• **STUDY MATERIAL**
┏━━

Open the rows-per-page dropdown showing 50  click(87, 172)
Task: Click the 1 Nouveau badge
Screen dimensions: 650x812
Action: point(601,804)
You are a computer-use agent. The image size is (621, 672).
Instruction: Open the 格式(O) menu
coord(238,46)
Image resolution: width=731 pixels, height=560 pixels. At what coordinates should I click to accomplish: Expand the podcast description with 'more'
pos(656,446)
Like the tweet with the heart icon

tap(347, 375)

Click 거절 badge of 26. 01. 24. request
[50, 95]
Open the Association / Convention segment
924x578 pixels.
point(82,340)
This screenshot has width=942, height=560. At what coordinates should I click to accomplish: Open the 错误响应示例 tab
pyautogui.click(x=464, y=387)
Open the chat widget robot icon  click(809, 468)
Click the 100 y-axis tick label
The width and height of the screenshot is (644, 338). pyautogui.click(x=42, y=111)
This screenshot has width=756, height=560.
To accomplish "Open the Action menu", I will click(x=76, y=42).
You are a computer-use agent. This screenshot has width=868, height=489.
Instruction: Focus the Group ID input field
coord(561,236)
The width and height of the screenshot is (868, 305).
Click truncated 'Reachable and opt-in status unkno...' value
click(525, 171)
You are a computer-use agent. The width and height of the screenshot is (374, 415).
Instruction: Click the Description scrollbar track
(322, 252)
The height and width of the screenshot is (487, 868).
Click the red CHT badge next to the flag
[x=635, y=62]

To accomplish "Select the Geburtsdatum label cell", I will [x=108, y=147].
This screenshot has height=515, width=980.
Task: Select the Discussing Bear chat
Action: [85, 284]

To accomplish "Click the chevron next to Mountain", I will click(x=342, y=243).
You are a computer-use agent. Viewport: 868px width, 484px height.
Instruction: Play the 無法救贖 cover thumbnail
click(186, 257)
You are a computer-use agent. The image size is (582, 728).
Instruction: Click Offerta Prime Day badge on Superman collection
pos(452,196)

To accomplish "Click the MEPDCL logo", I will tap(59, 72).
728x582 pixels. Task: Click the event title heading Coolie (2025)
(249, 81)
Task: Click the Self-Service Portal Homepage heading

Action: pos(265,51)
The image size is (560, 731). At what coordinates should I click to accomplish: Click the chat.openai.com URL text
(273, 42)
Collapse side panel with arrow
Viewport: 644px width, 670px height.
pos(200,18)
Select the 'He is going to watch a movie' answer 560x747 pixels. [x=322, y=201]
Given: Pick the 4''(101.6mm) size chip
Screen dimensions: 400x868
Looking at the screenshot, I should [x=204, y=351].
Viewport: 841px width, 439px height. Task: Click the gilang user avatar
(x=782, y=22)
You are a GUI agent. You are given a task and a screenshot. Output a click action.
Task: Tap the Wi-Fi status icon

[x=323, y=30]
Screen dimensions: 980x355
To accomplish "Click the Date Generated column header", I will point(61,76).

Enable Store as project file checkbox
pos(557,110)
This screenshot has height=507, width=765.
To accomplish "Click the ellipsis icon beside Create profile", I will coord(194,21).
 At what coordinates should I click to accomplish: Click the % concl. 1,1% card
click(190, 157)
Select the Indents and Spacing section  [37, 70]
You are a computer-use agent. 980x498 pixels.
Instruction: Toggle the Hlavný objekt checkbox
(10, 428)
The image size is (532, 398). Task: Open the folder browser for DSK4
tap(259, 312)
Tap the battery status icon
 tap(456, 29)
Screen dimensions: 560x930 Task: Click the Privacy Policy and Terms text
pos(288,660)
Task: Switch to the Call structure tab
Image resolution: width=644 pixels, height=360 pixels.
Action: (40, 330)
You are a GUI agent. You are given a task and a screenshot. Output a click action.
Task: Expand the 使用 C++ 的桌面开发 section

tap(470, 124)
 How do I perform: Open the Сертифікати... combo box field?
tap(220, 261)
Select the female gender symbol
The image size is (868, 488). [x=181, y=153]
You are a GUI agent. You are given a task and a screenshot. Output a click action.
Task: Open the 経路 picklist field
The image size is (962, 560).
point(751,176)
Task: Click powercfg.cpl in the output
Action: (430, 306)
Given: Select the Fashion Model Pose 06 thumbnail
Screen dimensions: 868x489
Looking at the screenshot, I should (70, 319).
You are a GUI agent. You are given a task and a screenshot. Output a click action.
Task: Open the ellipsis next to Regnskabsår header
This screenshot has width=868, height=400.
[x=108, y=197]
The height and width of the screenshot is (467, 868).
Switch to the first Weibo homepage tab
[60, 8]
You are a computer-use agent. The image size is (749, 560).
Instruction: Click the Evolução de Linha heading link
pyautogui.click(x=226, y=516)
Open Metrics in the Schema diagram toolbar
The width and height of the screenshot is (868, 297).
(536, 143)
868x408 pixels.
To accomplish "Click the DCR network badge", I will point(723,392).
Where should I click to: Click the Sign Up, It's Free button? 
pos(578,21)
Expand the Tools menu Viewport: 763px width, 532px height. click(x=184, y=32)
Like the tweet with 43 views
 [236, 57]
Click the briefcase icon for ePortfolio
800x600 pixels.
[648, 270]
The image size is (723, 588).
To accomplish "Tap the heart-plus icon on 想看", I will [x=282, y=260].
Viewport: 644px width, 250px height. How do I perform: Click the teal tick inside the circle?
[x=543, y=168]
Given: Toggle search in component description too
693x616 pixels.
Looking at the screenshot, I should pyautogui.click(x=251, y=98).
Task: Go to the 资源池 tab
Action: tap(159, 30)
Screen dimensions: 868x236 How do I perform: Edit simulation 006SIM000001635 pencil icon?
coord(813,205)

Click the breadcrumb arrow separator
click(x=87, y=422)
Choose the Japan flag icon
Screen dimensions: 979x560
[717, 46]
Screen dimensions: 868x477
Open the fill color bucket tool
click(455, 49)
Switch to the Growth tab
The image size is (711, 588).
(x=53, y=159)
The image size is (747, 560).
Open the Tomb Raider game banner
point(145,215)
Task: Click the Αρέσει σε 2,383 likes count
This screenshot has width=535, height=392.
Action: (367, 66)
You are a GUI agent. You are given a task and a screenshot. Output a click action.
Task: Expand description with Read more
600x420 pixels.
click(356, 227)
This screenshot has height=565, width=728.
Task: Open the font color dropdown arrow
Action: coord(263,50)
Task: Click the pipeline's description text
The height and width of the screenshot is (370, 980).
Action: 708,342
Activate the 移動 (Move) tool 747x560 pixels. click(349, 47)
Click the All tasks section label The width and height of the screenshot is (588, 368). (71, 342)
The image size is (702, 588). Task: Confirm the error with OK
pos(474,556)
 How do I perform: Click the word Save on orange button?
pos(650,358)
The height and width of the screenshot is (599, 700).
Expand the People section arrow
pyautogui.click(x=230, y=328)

┗━━

Wherever the string "ellipsis" appears in the data above, report the whole line.

• **EXERCISE RESPONSE**
To accomplish "Click the ellipsis icon beside Create profile", I will coord(194,21).
Task: Open the ellipsis next to Regnskabsår header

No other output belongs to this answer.